O que se pede
a) Indique, para cada afirmação, se está de acordo com o texto sobre os retratos de Pedro Soares, apresentado abaixo, e transcreva as palavras do texto que o decidem: (i) Pedro Soares concentra a atenção no indivíduo; (ii) um retrato fala apenas do retratado; (iii) em cada imagem há um confronto implícito entre duas pessoas.
b) No texto sobre os retratos de Pedro Soares, apresentado abaixo, qual é o motivo indicado para a arte do fotógrafo ser considerada inoficiável?

Pedro Soares repõe a arte do retrato numa ortodoxia vinda das origens da técnica fotográfica. Concentra a atenção no indivíduo; fixa-lhe o olhar e, neste, procura mostrar o instante em que o retratado parece aperceber-se do seu futuro, imediato ou protelado, de qualquer modo transcendendo as circunstâncias, quaisquer que elas sejam.

O fotógrafo dedica-se, pois, a uma arte inoficiável, por teimar em revelar os homens na sua humanidade.

Se um retrato fala de retratado, fala também do retratista. Portanto, em cada imagem, há um confronto implícito entre duas pessoas. Em cada flagrante fixado pelo Pedro, adivinho o retratista numa atitude de quem poderia dizer: «Estou aqui para mostrar, a ti próprio e a toda gente, a liberdade que te define». E o retratado sorri.

Informação fornecida
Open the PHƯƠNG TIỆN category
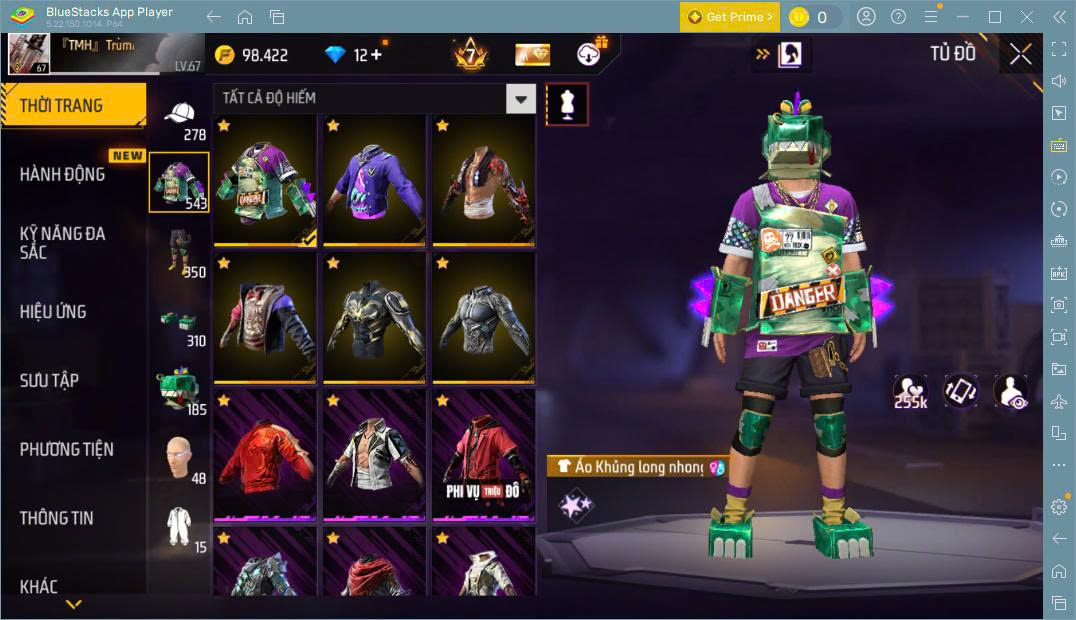 pos(66,450)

Exercício resolvido
a)
(i) Sim: «Concentra a atenção no indivíduo»
(ii) Não: «Se um retrato fala de retratado, fala também do retratista.»
(iii) Sim: «em cada imagem, há um confronto implícito entre duas pessoas»

b) O fotógrafo teima em revelar os homens na sua humanidade.